I have the following macro,
#define assert(exp) ({ if(! (exp) ) __builtin_unreachable(); })
However it turned out that some (minority of) expressions generate code (gcc Redhat 5.2.1-2 -O2 -std=c++17).
That is certainly the case for assert(syscall(GET_TID)==tid);
And I assume would be the case for non-pure functions in general.
My second take:
#define assume(exp) \
({ \
auto __a = [&] () __attribute__((pure)) -> int { \
return !! (exp); \
}; \
if (!__a()) \
__builtin_unreachable(); \
})
This meant to either fool compiler into believing expression is pure to optimize it out or generate error if not. Unfortunately, no improvement seen.
Question.
Is there a way to force compiler to optimize out all the code. Or, alternatively can I detect the problem at compile time: that is whether expression generates code or is non-pure. Compile/link error is acceptable but I wish to think of these as last resort.
Update: More explanation.
- I want compiler to utilise hints from the expressions to optimize code further down the line.
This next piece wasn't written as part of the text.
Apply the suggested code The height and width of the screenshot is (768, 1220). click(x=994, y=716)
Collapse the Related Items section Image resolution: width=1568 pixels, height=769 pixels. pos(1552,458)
- I want no extra code to be produced at the place assumption is checked (or at least be able to confirm that).
From checking briefly compiler output. It achieves (1) pretty neatly in many cases provided that expression is useful and transparent for the compiler (e.g. variable comparison, inline function calls, no side effects).
With (2) there is a problem. Compiler leaves code where expressions are non-transparent (or non-pure). These are actually the exact expressions compiler is unable to derive hints from.
I want to stop compiler doing (2) or generate warning on such an occurrence.